The dollars that drive the U.S. amusement industry are the same dollars that drive the overall economy. Discretionary consumer spending accounts for 70% of America's economy -- and 100% of music and amusements. So when economists analyze discretionary spending, their findings are extremely pertinent to the out-of-home amusement trade.
These days, experts see a mixed picture. Here are key facts cited by optimists:
1) Consumers regularly spend less on leisure but splurge now and then, spending "bigger." Result: Total annual leisure spending is up 3%-5%, says American Express Business Insights.
2) Year-over-year sales in taverns and restaurants are up 5.6%. Some months see slight dips, but the trend is positive.
3) As VT recently reported, a report from the U.S. Bureau of Labor Statistics showed that 34 states and the District of Columbia generated job growth in the leisure and hospitality sector between 2006 and 2010.
4) Dave & Buster's most recent fiscal report showed comparable store sales up 6.1% for the quarter ended May 1. | SEE STORY
5) Firestone Financial Corp., the nation's largest lender to buyers of vending and amusement equipment, announced the signing of a $125 million multiyear revolving credit facility in June. | SEE STORY
Pessimists also have notable data:
1) Consumer confidence plummeted in August to the lowest level since 2008, said Reuters/University of Michigan.

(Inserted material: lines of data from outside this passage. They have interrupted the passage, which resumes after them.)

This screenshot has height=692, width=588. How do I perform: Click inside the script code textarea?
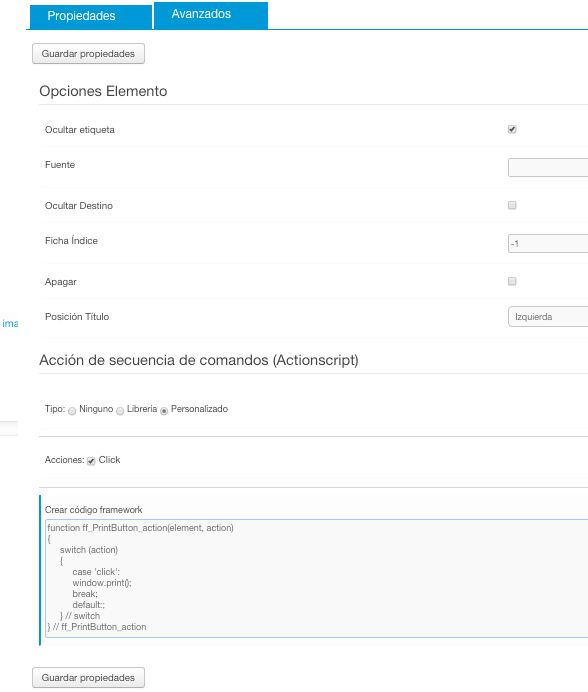(x=317, y=579)
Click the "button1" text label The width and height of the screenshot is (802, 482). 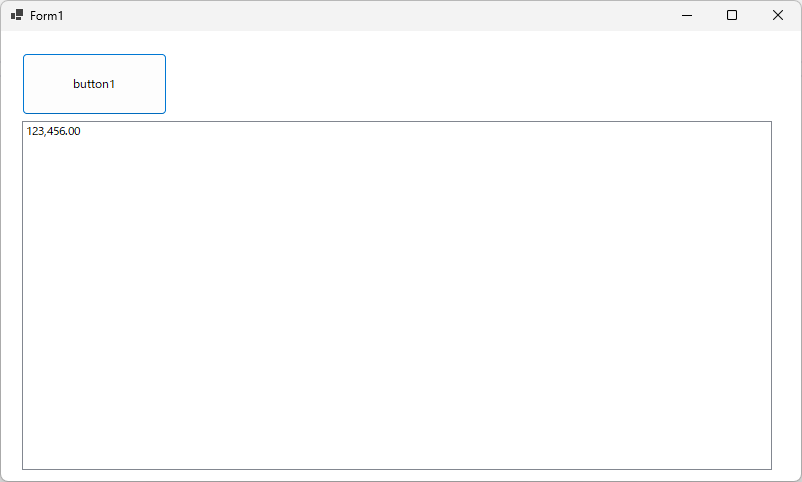tap(94, 84)
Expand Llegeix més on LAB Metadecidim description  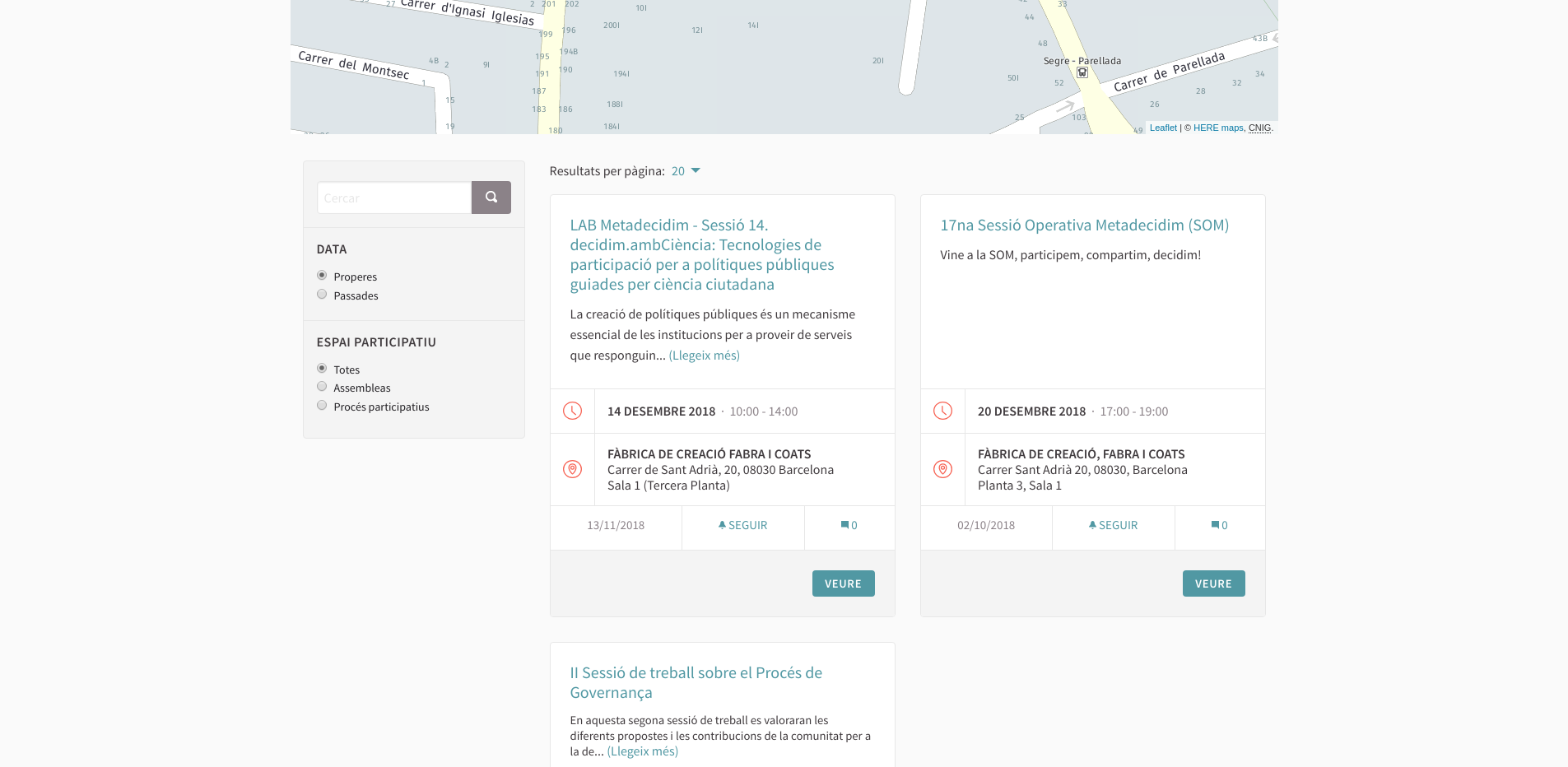704,356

2) The chief financial officer of Heinz commented: "This result was even lower than in the depths of the Great Recession of the first quarter of 2009; and in fact, is at the lowest level since 1980. As a result, U.S. consumers are reacting by cutting back on discretionary spending."
3) In July, consumer videogame sales plunged 20% to 2006 levels. In South Dakota, video lottery revenues are down 17% to 35% year-over-year. The VLT slump is largely due to the statewide smoking ban, according to machine operators.

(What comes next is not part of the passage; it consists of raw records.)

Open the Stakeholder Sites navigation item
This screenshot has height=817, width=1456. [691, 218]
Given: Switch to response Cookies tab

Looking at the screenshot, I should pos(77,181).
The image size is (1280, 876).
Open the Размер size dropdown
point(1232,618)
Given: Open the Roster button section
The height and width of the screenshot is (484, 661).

4) CEC showed comparable store sales sharply down for the quarter ended July 3.
Of course, quarterly reports are snapshots of the immediate past. What is the smart money saying about the near-term future?

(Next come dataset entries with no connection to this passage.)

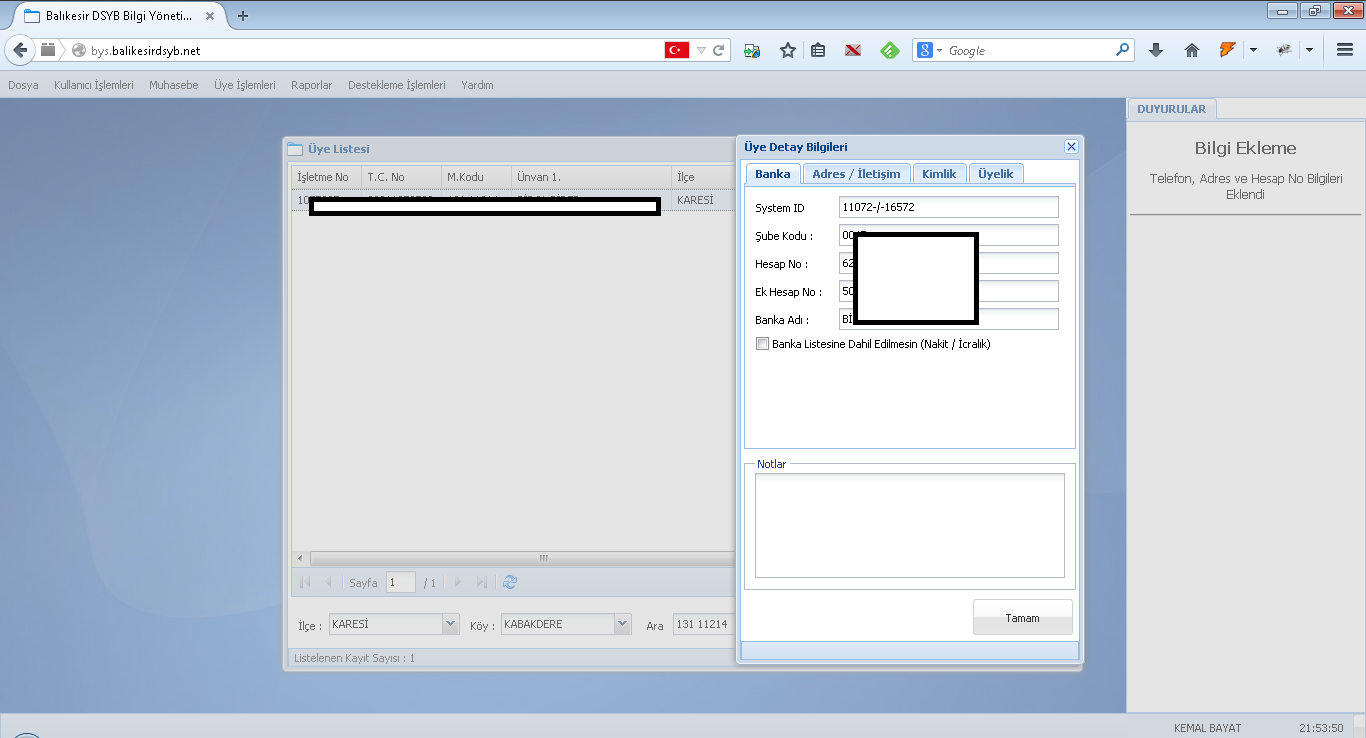Open the Firefox hamburger menu
Image resolution: width=1366 pixels, height=738 pixels.
tap(1345, 50)
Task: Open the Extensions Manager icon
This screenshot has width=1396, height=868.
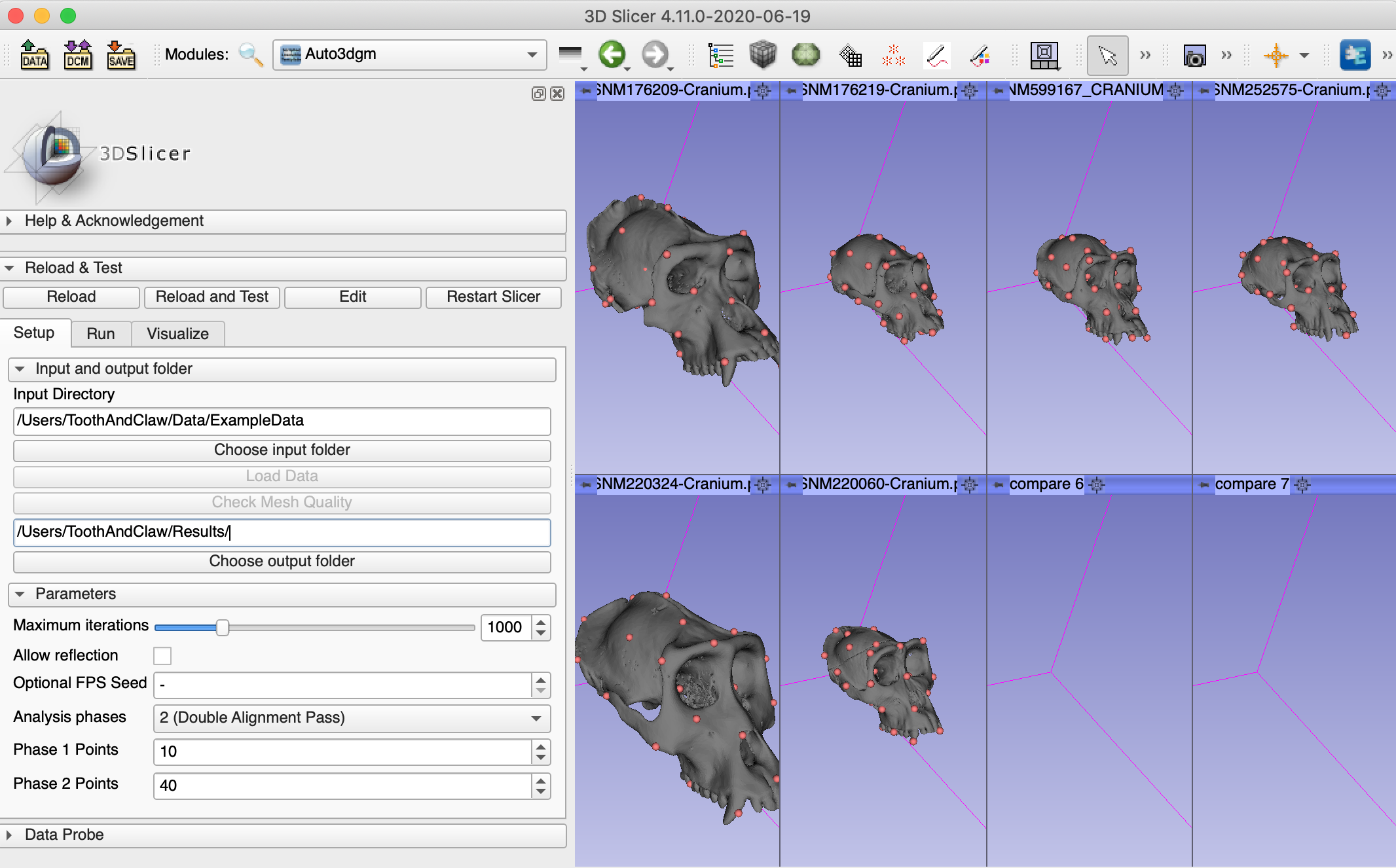Action: click(1355, 55)
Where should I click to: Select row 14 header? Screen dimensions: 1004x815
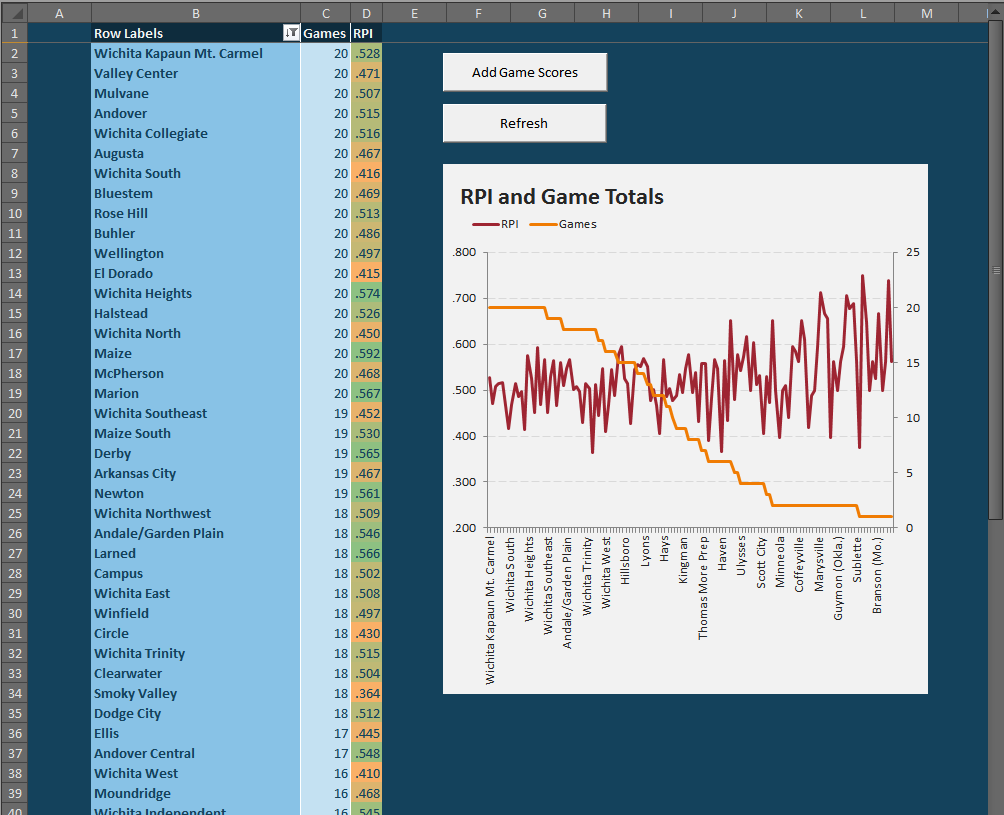point(14,293)

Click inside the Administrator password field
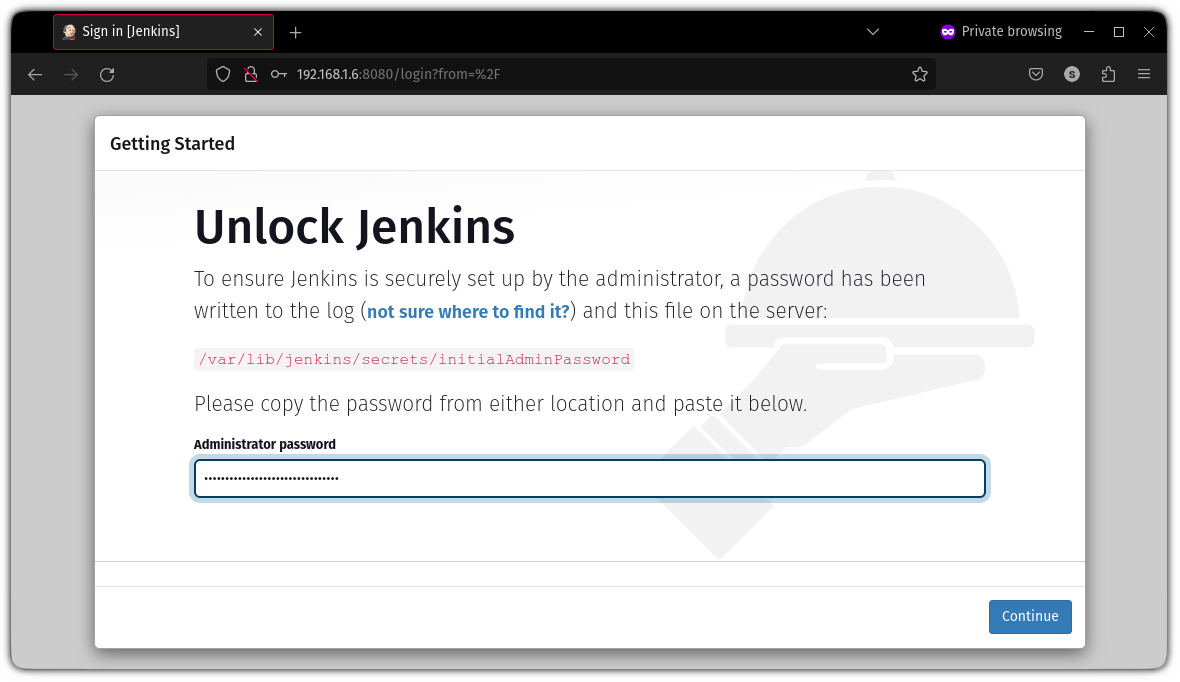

New York University professor Nouriel Roubini, a brilliant economist who predicted the 2008 crash two years beforehand, said on Aug. 31 that a double-dip recession is likely (he rated it a 60% probability). Roubini also said current conditions are worse than 2008 because Uncle Sam isn't spending (on "stimulus") and banks aren't lending.
The amusement industry is taking all this in stride. Operators, distributors and manufacturers are past masters at turning lemons into lemonade.
However, even the lemonade business is not what it used to be. Maybe you haven't noticed, but there has been a disturbing trend across the country for the past year or more of police and environmental regulators shutting down -- believe it or not -- kids' lemonade stands.
To cite a few examples: Police in Coralville, IA, shut down four-year-old Abigail Krutsinger's 25¢-a-glass lemonade stand for "health reasons."
Officials in Multnomah County, OR, closed seven-year-old Julie Murphy's 50¢-a-cup stand, threatening a $500 fine because the child had not purchased a $120 temporary restaurant license.
"From Maryland to Wisconsin, kids are being harassed for not having business licenses, vendor permits, food permits and who knows what other goofy government forms or assorted bureaucrat-gone-mad paperwork," reported the Washington Times.
What's a young business tycoon (or a veteran operator) to do?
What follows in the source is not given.